=== GETOONDE GEGEVENS ===

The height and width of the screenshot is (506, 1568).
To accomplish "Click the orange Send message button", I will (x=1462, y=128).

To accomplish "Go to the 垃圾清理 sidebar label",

===
=== GETOONDE GEGEVENS ===

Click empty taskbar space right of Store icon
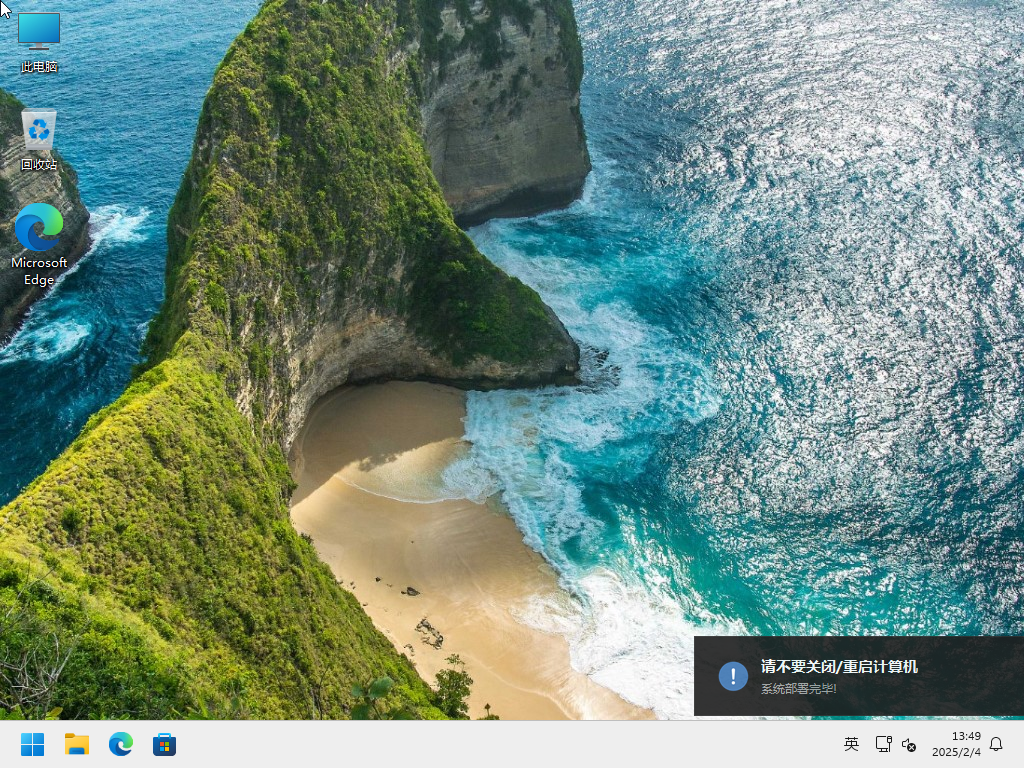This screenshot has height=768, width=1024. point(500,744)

===
=== GETOONDE GEGEVENS ===

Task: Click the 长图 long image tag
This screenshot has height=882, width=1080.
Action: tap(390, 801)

===

**UIT TE VOEREN OPDRACHT:**
Geef de regels vanaf de regel met "Task: Click the 长图 long image tag" tot en met de regel met "Action: tap(390, 801)" weer als Markdown-tabel met de kolommen Nr. en Tekst. Laat lege regels weg.

**ANTWOORD:**
| Nr. | Tekst |
|---|---|
| 1 | Task: Click the 长图 long image tag |
| 2 | This screenshot has height=882, width=1080. |
| 3 | Action: tap(390, 801) |